Джоанна Эллакорт выбрала для себя место в центре. Полулежа на шезлонге красного дерева у камина, она окинула их ледяным взглядом, отпила что-то вроде розового сиропа, увенчанного чем-то белым, и демонстративно вперилась в каминную полку в стиле Георга II, словно ее бледно-зеленые пилястры необходимо было запечатлеть в памяти навсегда. Остальные сидели вокруг нее на диванах и стульях; их бессвязный разговор полностью прекратился при появлении двух полицейских.
Линли осмотрелся, отметив про себя, что некоторые отсутствуют, и в частности – леди Хелен и Рис Дэвис-Джонс. Как ангел-хранитель, у столика с напитками в дальнем конце комнаты сидел констебль Лонан, не сводя бдительного взгляда с компании, будто ожидая, что, того и гляди, кто-то из них совершит новое преступление. Линли и Сент-Джеймс подошли к нему.
– Где остальные?
Еще не спустились, – ответил Лонан. – А эта леди только что пришла сюда сама.
Линли увидел, что упомянутая леди была дочь Стинхерста, Элизабет Ринтул, и она шла к столику с напитками с таким видом, будто ее ведут на казнь. В отличии от Джоанны Эллакорт, которая оделась к ужину плотно облегающее атласное платье, как будто был великосветский раут, Элизабет нацепила коричневую твидовую юбку и мешковатый зеленый свитер, вещи явно старые и отвратительно сидевшие, свитер был украшен тремя дырочками, проеденными молью.

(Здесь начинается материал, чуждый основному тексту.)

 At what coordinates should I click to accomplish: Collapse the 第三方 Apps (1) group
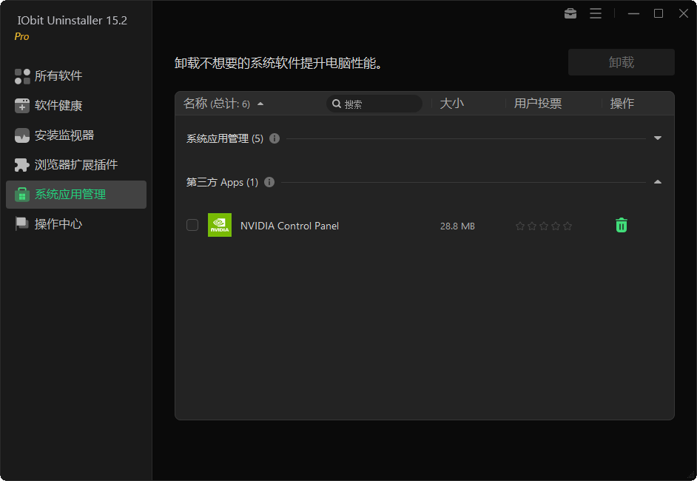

Линли знал, что ей тридцать пять лет, но выглядела она значительно старше, как женщина, которая приближалась к среднему возрасту самым худшим из возможных способов – девственницей. Ее волосы, возможно вследствие неудачной попытки стать блондинкой, были выкрашены в неестественный коричневый цвет, который, впрочем, получился скорее медным. Они были так сильно завиты, что походили на ширму, из-за которой она могла обозревать мир. Цвет и прическа выдавали, что выбор их был сделан по журнальной фотографии, причем без учета цвета и формы лица. Она была очень сухопарой, лицо худое, изможденное. Над верхней губой уже обозначились морщины.
На этом бескровном лице отражалась неловкость, пока она пересекала комнату, судорожно ухватившись одной рукой за юбку. Она не потрудилась представиться, не удосужилась соблюсти хотя бы минимальные формальности знакомства. Было ясно, что она больше двенадцати часов ждала возможности задать свой вопрос и не намерена откладывать это и на минуту дольше. Тем не менее, заговорив, она не смотрела на Линли. Ее глаза – неумело подкрашеные тенями странного оттенка – цвета морской волны – лишь скользнули по его лицу и с этого момента были устремлены исключительно на стену, словно она обращалась к висевшей там картине.
– Ожерелье у вас? – спросила она натянуто.
– Прошу прощения?
Руки Элизабет неестественно развернулись – ладонями вверх.
– Жемчужное ожерелье моей тети. Вчера вечером я отдала его Джой. Оно у нее в комнате?